California Unprepared to Handle Bioterrorism, Public Health Experts Say
California's health system is too overburdened, understaffed and underfunded to deal with a biological attack, public health officials told the Assembly Committee on Health yesterday at a public hearing at the University of California-Berkeley, the San Jose Mercury News reports (Lyons, San Jose Mercury News, 11/7). Years of "cost cutting" have stretched the health system so much that it cannot handle flu outbreaks, "much less a mass-casualty attack," public health experts said. For example, five California labs funded by the CDC that handled tests for "suspected bioterror substances" were overwhelmed after two days of testing various substances from false reports of anthrax, the San Francisco Chronicle reports. Thirty-five other public health labs in the state had "to rush in to fill the gap," the Chronicle reports. Ann Chandler, director of Alameda County's public health lab, said, "We cannot keep up this pace. We're all suffering from years of downsizing and neglect." The California Nurses Association's Mary Jue added that the "growing" nursing shortage is a problem, particularly because there are not enough nurses to handle "daily work, let alone a public health disaster" (Burress, San Francisco Chronicle, 11/7).

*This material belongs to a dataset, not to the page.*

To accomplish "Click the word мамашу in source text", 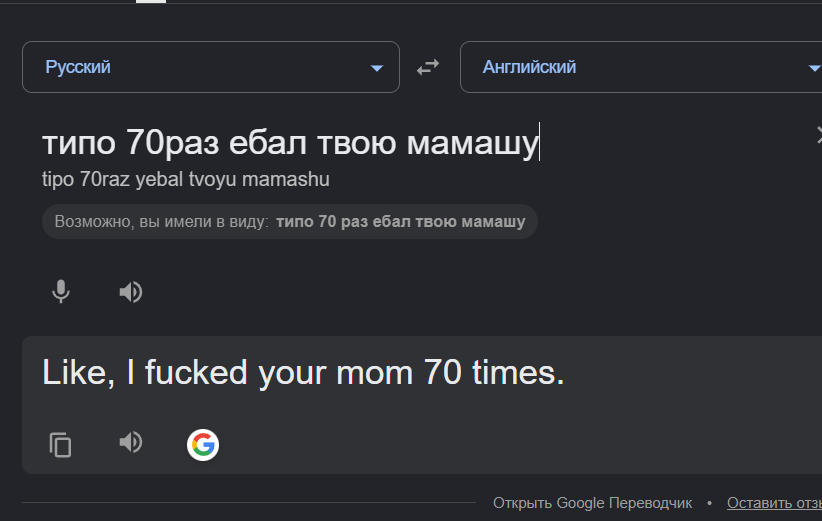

To prepare for an attack, California should stockpile antibiotics, increase the number of hospital beds and purchase more hazardous-material protective gear, Barbara Pletz of the EMS Administrators Association of California suggested (San Jose Mercury News, 11/7). In addition, several witnesses suggested that public health workers' salaries should be raised to more "competitive levels," something that could be accomplished "relatively quickly," the Chronicle reports. The experts also called for "longer-term" solutions, such as "rebuilding" public health education in universities. Diana Bonta, director of the Department of Health Services, took a "different tone" than the other witnesses, saying that the state has made progress over the past two years to prepare for bioterrorism. She added the state "has responded to a lot of disasters in the past" (San Francisco Chronicle, 11/7).